Do yourself a favor and write down the serial# and model# of all your guns and other valuables, and take pictures if you can. (I sent a copy of the SD card to my parents) if you are robbed or have a fire insurance companies are a PAIN. The more proof and documentation you have the easier it will be to get paid or for the police to recover your items. Trust me, I recently went through this. (Not with my guns thank god ) and it sucks.


----------



## hassell

Good reminder, Thanks for the post.


----------



## 220swift

excellent reminder Don, thanks!


----------



## awd199

Good tip youngdon. :thumbsup: I have done this and not only here at my house but I have two more copies of my info in other locations.


----------



## youngdon

awd199 said:


> Good tip youngdon. :thumbsup: I have done this and not only here at my house but I have two more copies of my info in other locations.


You have to have copies elsewhere, so if your house burns down or someone steals a copy you are still protected. Don't forget to do this with everything of value. Pictures !


----------



## glenway

Thanks, YD. Another item for my list of things to do. I've done it before, but it was long ago and inventory has changed substantially.

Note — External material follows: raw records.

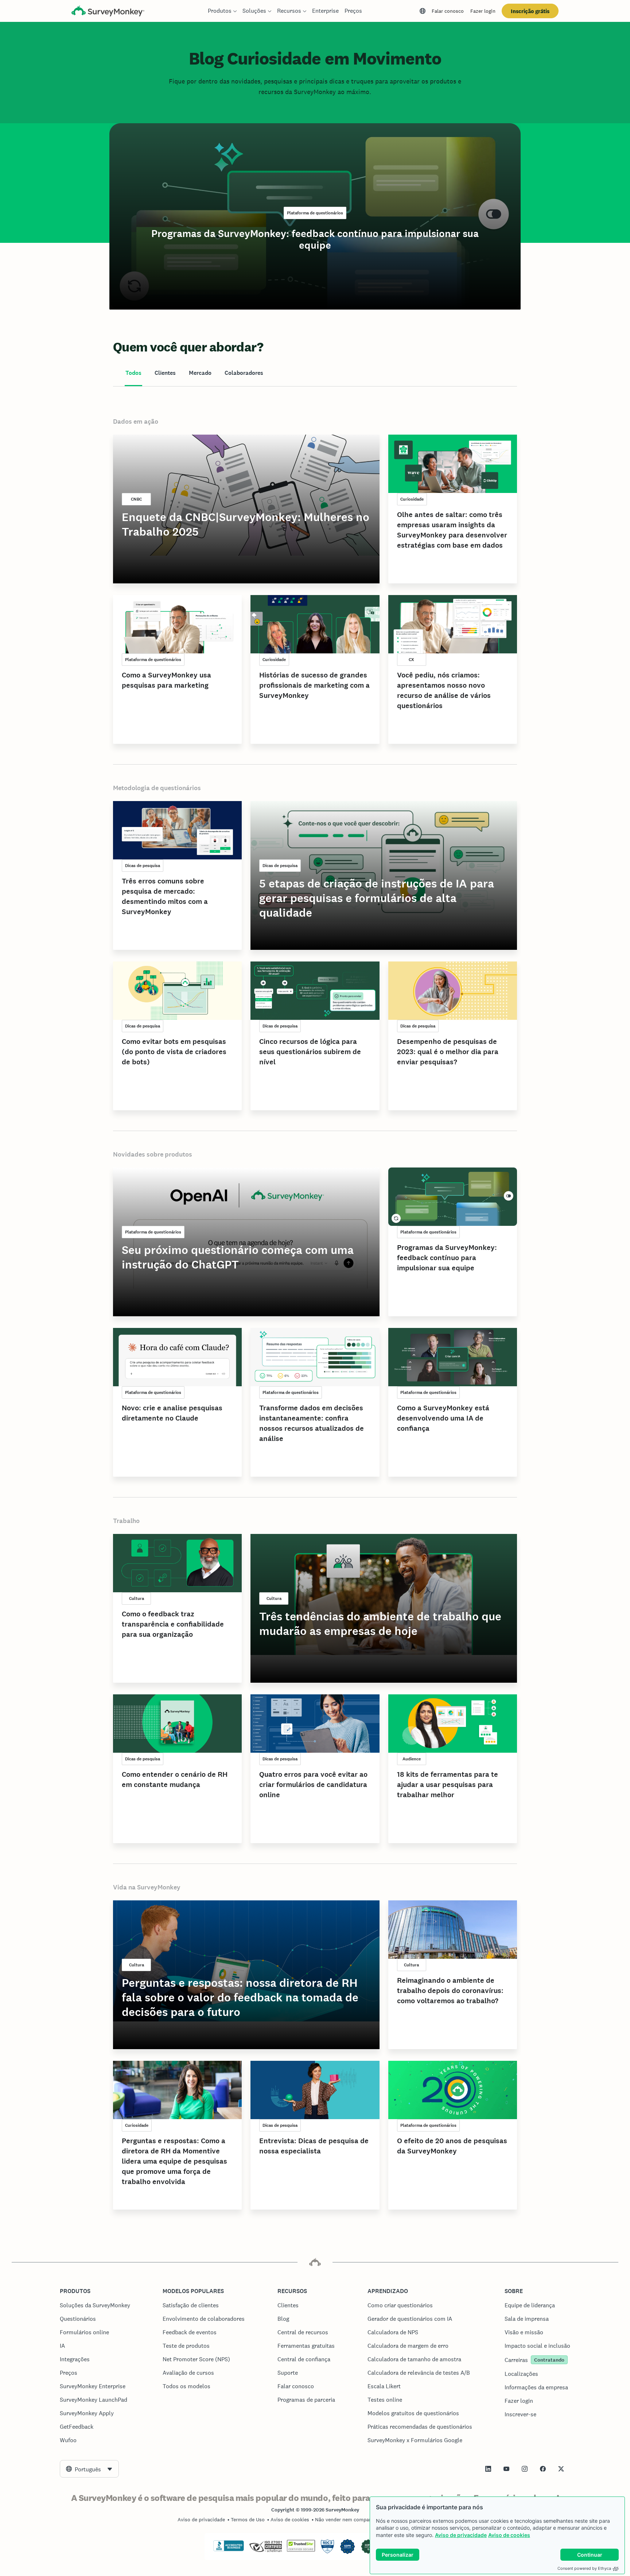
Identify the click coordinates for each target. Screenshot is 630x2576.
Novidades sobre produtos (152, 1154)
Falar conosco (448, 11)
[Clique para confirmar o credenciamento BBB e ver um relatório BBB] (228, 2549)
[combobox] (89, 2469)
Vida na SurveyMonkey (146, 1887)
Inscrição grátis (530, 11)
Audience (411, 1759)
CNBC (136, 499)
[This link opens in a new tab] (488, 2469)
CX (411, 660)
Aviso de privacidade (461, 2535)
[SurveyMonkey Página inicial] (107, 12)
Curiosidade (412, 499)
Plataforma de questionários (315, 213)
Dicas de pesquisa (142, 866)
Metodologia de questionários (157, 788)
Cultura (136, 1598)
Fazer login (482, 11)
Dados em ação (135, 421)
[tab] (133, 373)
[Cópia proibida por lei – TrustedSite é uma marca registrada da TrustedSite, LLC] (301, 2549)
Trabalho (126, 1520)
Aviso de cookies (509, 2535)
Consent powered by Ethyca (584, 2568)
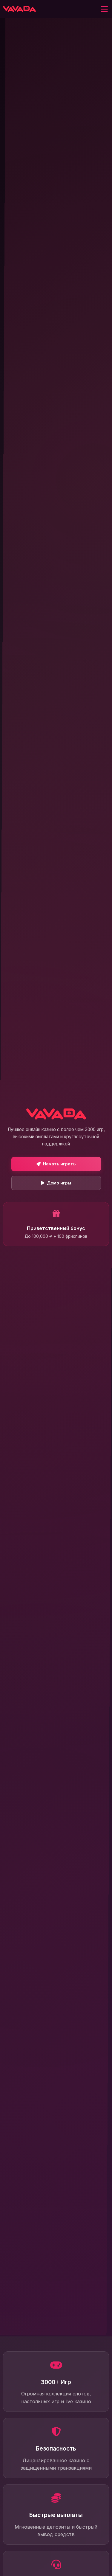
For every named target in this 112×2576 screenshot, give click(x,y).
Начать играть (59, 1163)
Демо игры (59, 1182)
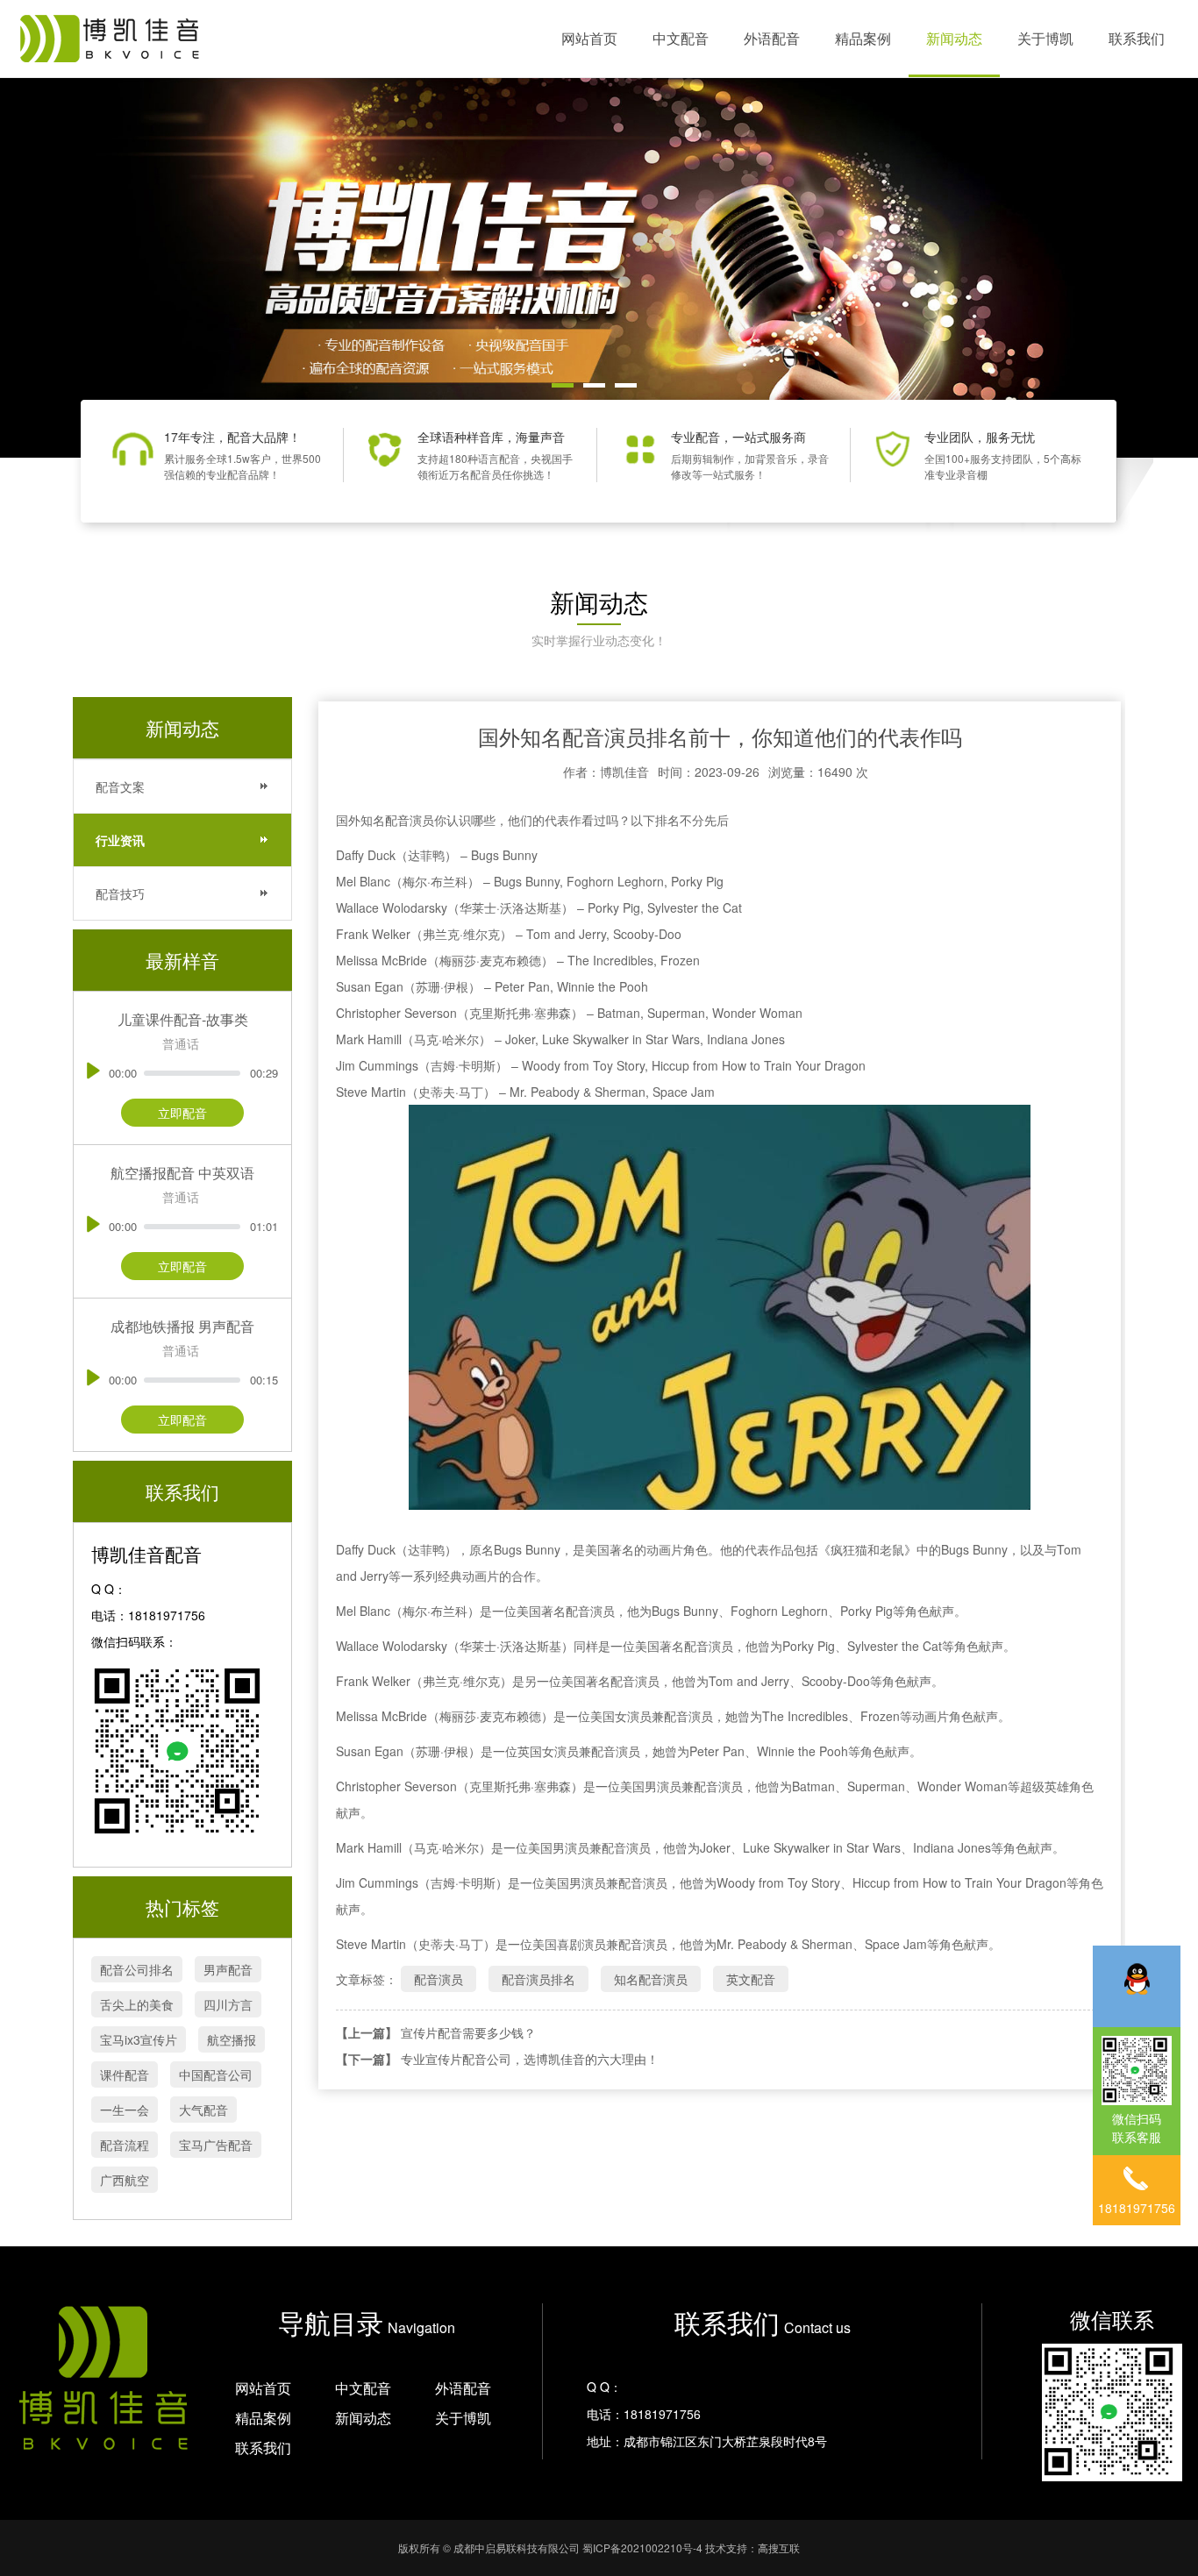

Another thought I have is to list the additional features of the firearms that have been upgraded (such as accurizing, triggers, etc.) - not so much for insurance but for those that will inherit stuff later and may wonder about such things.


----------



## youngdon

glenway said:


> Thanks, YD. Another item for my list of things to do. I've done it before, but it was long ago and inventory has changed substantially.
> 
> Another thought I have is to list the additional features of the firearms that have been upgraded (such as accurizing, triggers, etc.) - not so much for insurance but for those that will inherit stuff later and may wonder about such things.


That's a good point Glen, don't forget to list scopes and anything else that would effect the value.


----------



## 220swift

The wife has gone completely through the house and photographed everything and I do mean everything, including model and serial numbers of the items with numbers and created an electronic file of which copies are stored at an offsite backup and the oldest daughter's house on a DVD. When we buy something new it get it's picture taken and recorded in that file and updated with a new DVD. Offsite backups are done every night automatically. She has a lot of time on her hands...lol Now if I could just get her to do the same thing with everything in my shop....she says something about being out of my frickin head........lol


----------



## youngdon

So I guess she might be opposed to you renting her out ?


----------



## youngdon

As a photographer. My wife was over my shoulder and whacked me for that. And apparently is just now wondering what's wrong with me.


----------



## 220swift

for home inventories for pay, probably not be opposed to it............don't think you could afford her though, I know I can't


----------



## 220swift

we were typing at the same time.....that's too funny............I could rent her out for that, but you'd get the same thing I get........NOTHING


----------



## youngdon

I should probably drop this. For some reason it makes my head hurt.


----------



## 220swift

:roflmao:


----------



## Jonbnks

Thanks for the reminder. I really need to do an inventory of my house. I have the paperwork for all my firearms, but I don't have a consolidated documention of them and I really need to do that.


----------



## youngdon

You're welcome. Just don't forget to copy it and give it to someone you trust.


----------



## Ruger

Good advice.


----------